25 junio 2013

Dia 1

No estoy seguro de lo que sucedía, tampoco se si quería saberlo en ese momento, ahora preferiría olvidarlo todo.
En el suelo de mármol blanco había un charco carmesí que iba creciendo poco a poco, avanzaba cubriendo la blancura de la piedra. La sangre salia como de un manantial del vientre de la chica que se encontraba delante mía, como dormida. Si no fuera por la sangre nadie diría que estaba muerta, mas bien dormida, pues no había huella ninguna de que la chica hubiera tenido miedo o hubiera intentado luchar contra su agresor.
Llegados al fin de esta pobre descripción de la escena diré que aun teniendo el cuchillo brillante en la mano que seguramente seria el arma de aquel crimen, no sabia con total seguridad si había sido yo el culpable de todo aquello. Quizás os suene a absurdo pero juro que en aquel momento no encontraba dentro de mi cabeza ningún recuerdo de lo  minutos antes.
Me incline para contemplar a la chica de cerca, la piel clara, tan clara, de aquel ángel muerto se podía haber confundido con el suelo; el pelo rojizo parecía otro charco de sangre bajo su cabeza...
Bese la mejilla de la chica, aun sin saber que había ocurrido no me sorprendía el hecho de que la chica se hallara muerta y aun sangrando delante mía, como si fuera una escena de lo mas común.

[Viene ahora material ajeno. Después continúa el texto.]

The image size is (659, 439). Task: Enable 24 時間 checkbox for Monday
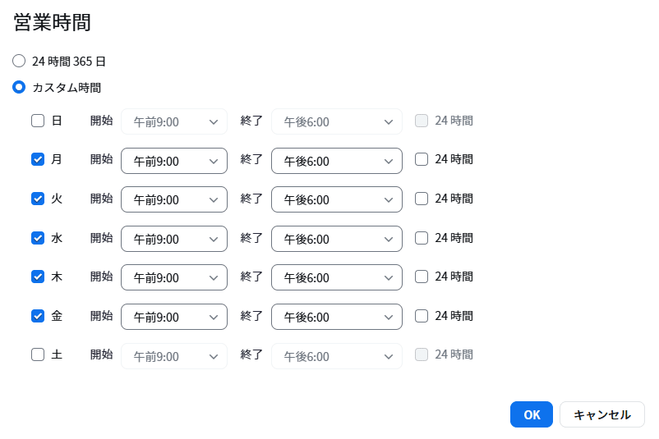pyautogui.click(x=422, y=159)
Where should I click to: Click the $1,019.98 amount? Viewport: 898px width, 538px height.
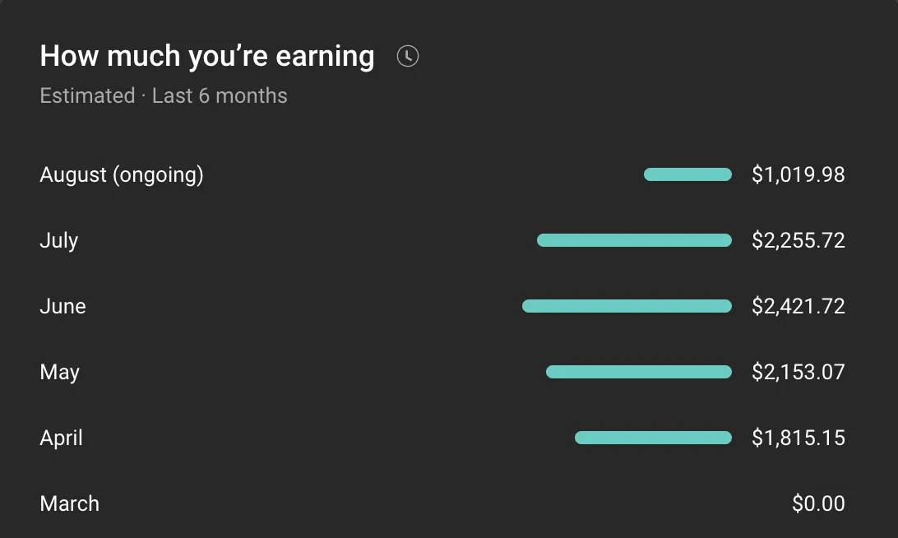[798, 174]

Me marche de a entrada de aquella desconocida casa, porque si, eso es un detalle importante, no conocía a la chica ni aquella casa. Cuando doblaba la esquina de la calle escuche un grito ahogado, supongo que de la madre, sirvienta, hermana o cualquier otra mujer que viviera en la casa de la que yo acababa de salir.
No se ha donde me dirigía, no quería pararme a pensar en ello ya que no tenia ni idea de lo que estaba ocurriendo, pero mi cuerpo si que parecía saber a donde me dirigía, cual tenia que ser cada uno de mis pasos después de aquello.
Llegue al acantilado, vaya, que muerte tan poco interesante me esperaba. Solté una carcajada al escuchar mis propios pensamientos. Seguí andando sin darle importancia a que me aproximaba al borde de las piedras y que cuando llegara mis pies no encontrarían nada donde apoyarse para seguir avanzando.
Caí, note como al impactar mi cuerpo con una gran roca afilada cada uno de mis huesos se rompían en mil pedazos. Me voy a describir en ese momento como una bolsa de carne y piel llena de huesos rotos y viseras  hechas puré.
Creedme ahora si os digo que caí al mar y no se si me hallo muerto o no, ni si quiera se ya si mi propia existencia sigue existiendo.